I have been noticing an accelerating pendulum swing to using public/private partnerships as a strategic approach to stimulating economic growth. In my opinion, this is a good thing because sustainable economic prosperity cannot be legislated. The economic engine of any democracy is the innovativeness, determination and productivity of its people. Creating public/private partnerships allows for more robust solutions to the challenge of moving from today’s situation to tomorrow’s potential. The real root causes limiting global competitiveness are more easily identified and, as a consequence, public and private sector leadership energy is invested in developing solutions that offer a high probability of making a measurable difference.
Based on my review of the literature, the expected benefits of public/private partnerships include:
- Faster decision-making.
- Higher ROI for taxpayers.
- Efficiencies in operation by using latest technologies and best practices.
- Superior solutions from harnessing the differences in thinking.

◆ DATA SHOWN
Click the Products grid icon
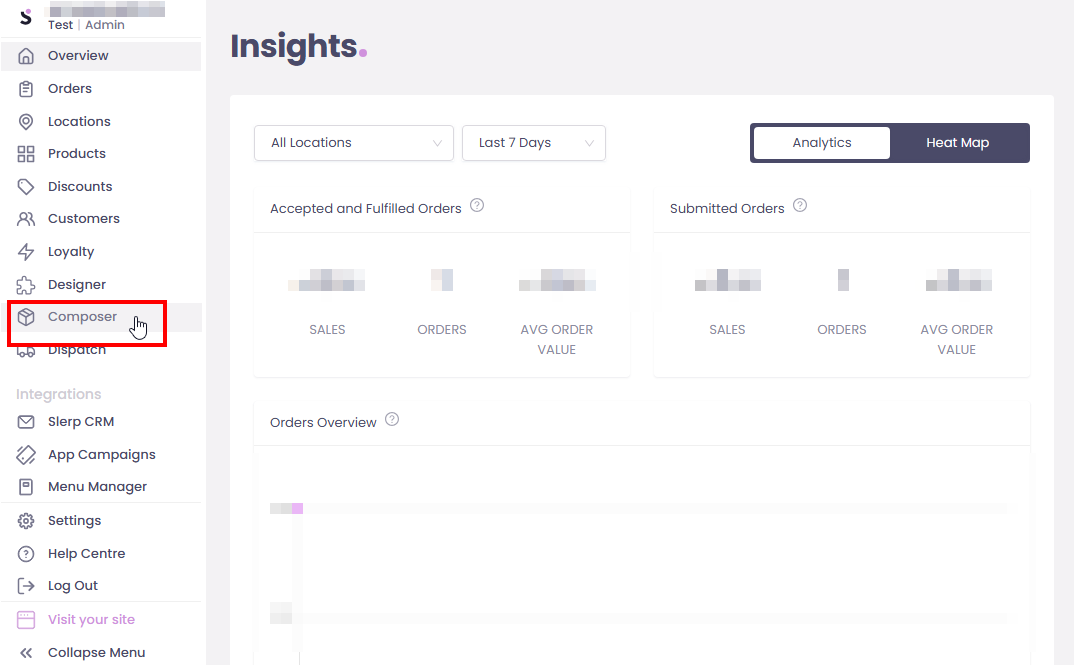 coord(26,154)
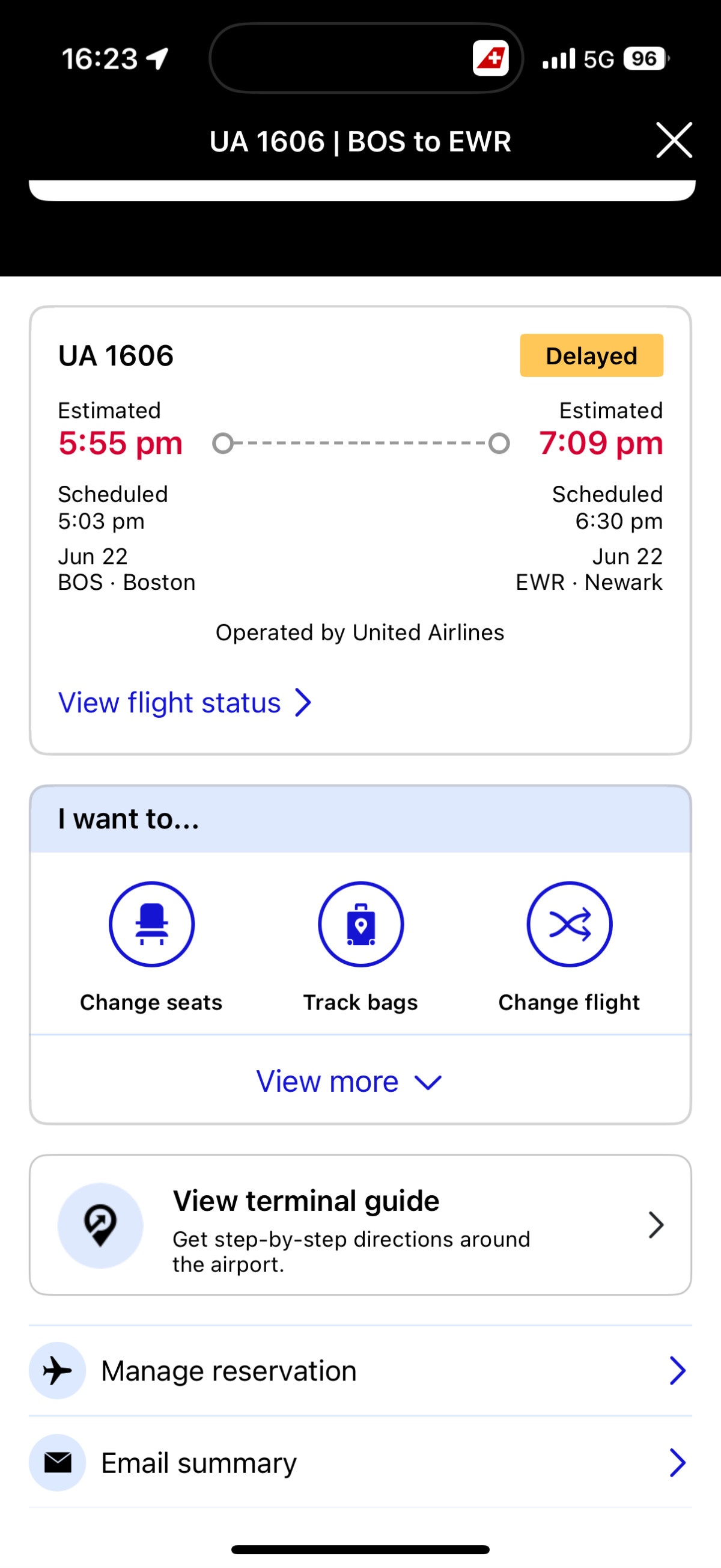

◆ TASK DETAILS
Reproduce the passage on public/private partnerships between "I have been" and "- Faster decision-making.", inclusive, swapping "determination" for "resolve". The listing has no connection to the passage on public/private partnerships.

◆ ANSWER TO THIS PROBLEM
I have been noticing an accelerating pendulum swing to using public/private partnerships as a strategic approach to stimulating economic growth. In my opinion, this is a good thing because sustainable economic prosperity cannot be legislated. The economic engine of any democracy is the innovativeness, resolve and productivity of its people. Creating public/private partnerships allows for more robust solutions to the challenge of moving from today’s situation to tomorrow’s potential. The real root causes limiting global competitiveness are more easily identified and, as a consequence, public and private sector leadership energy is invested in developing solutions that offer a high probability of making a measurable difference.
Based on my review of the literature, the expected benefits of public/private partnerships include:
- Faster decision-making.